Cette terrible défaite, qui avait exterminé toute l’avant-garde de l’armée de France, c’est-à-dire la plupart des grands seigneurs, cette bataille qui ouvrait tant de successions, qui faisait tomber tant de fiefs à des mineurs sous la tutelle du roi, affaiblit pour un moment sa puissance militaire sans doute, mais elle ne lui ôta rien de sa vigueur contre le pape. En un sens, la royauté en était plutôt fortifiée.
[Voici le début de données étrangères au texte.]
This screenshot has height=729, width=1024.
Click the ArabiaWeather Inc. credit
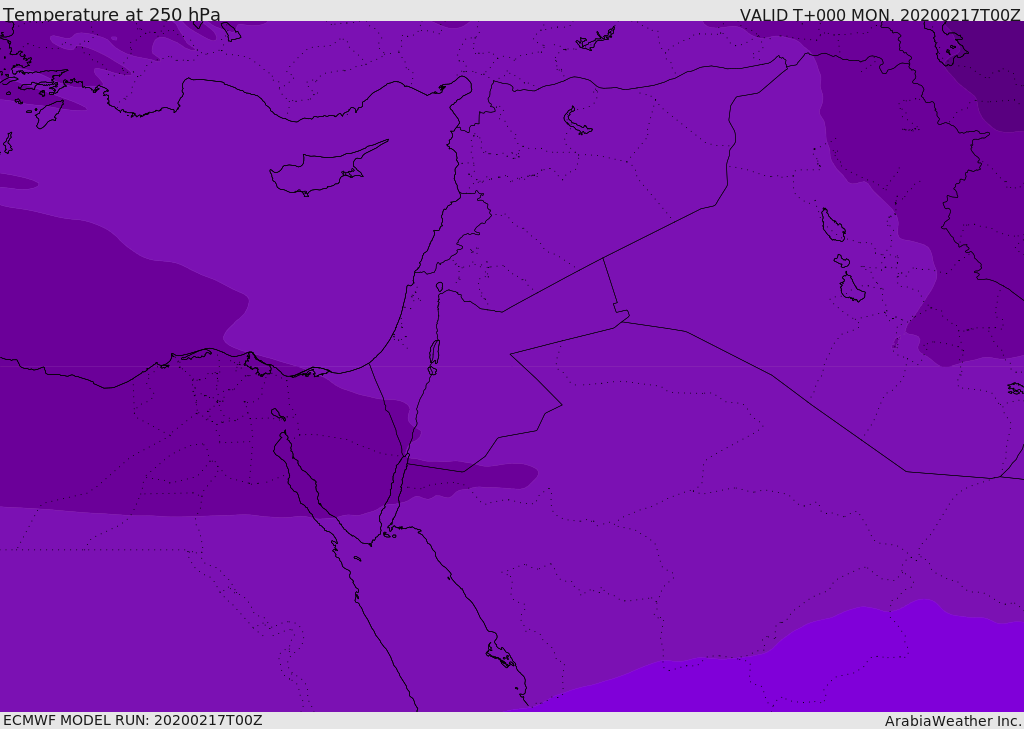[x=953, y=721]
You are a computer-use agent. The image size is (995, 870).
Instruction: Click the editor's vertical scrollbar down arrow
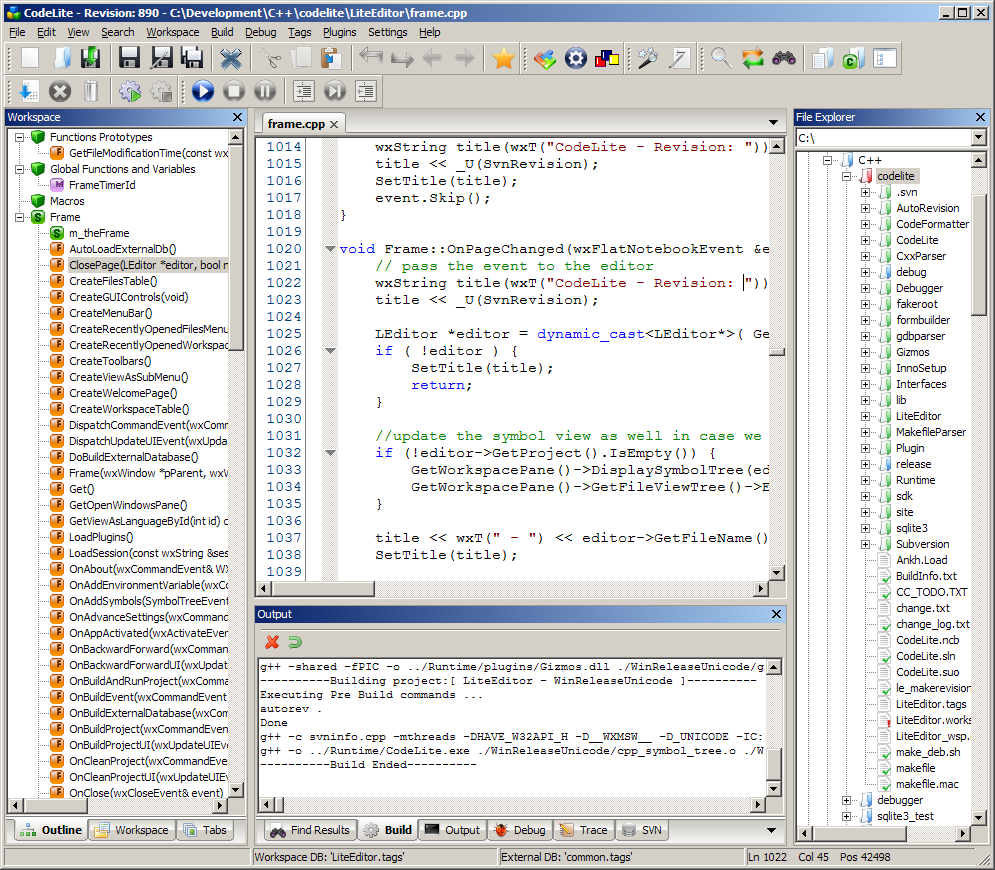(775, 572)
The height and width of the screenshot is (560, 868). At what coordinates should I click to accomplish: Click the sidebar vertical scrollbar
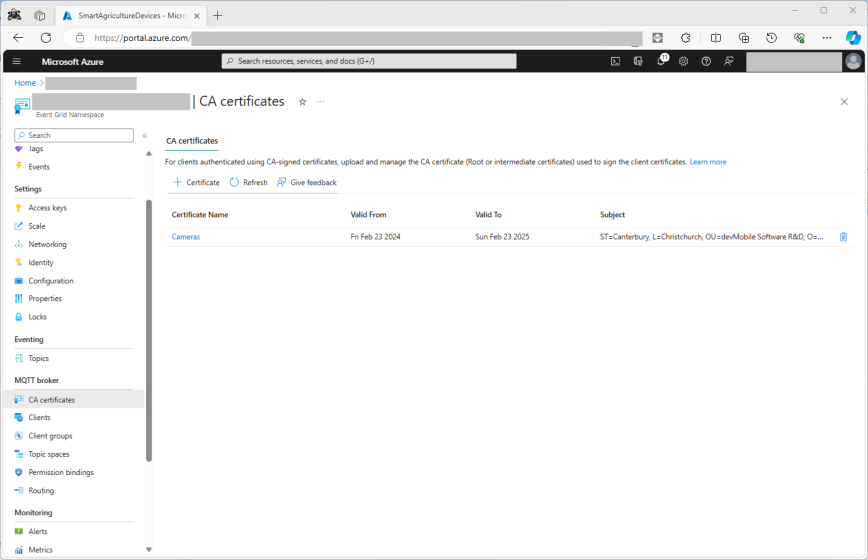149,330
Qui sait si le pape n’eût trouvé moyen de tourner contre le roi quelques-uns de ces grands feudataires qui avaient signé, il est vrai, la fameuse lettre ; mais qui, revenant tous de la guerre de Flandre, revenant riches et vainqueurs, eussent moins craint la royauté ?

Il renonçait à confondre les deux puissances, comme il avait paru vouloir le faire jusque-là. Mais lorsqu’on eut appris à Rome la défaite de Philippe à Courtrai, la cour pontificale changea de langage ; un cardinal écrivit au duc de Bourgogne que le roi était excommunié pour avoir défendu aux prélats de venir à Rome, que le pape ne pouvait écrire à un excommunié, qu’il fallait avant tout qu’il fît pénitence. Cependant les prélats, ralliés au pape par la défaite du roi, partirent pour Rome au nombre de quarante-cinq. C’était comme une désertion en masse de l’Église gallicane. Le roi perdait d’un coup tous ses évêques, de même qu’il venait de perdre presque tous ses barons à Courtrai[1].

  1. App. 27.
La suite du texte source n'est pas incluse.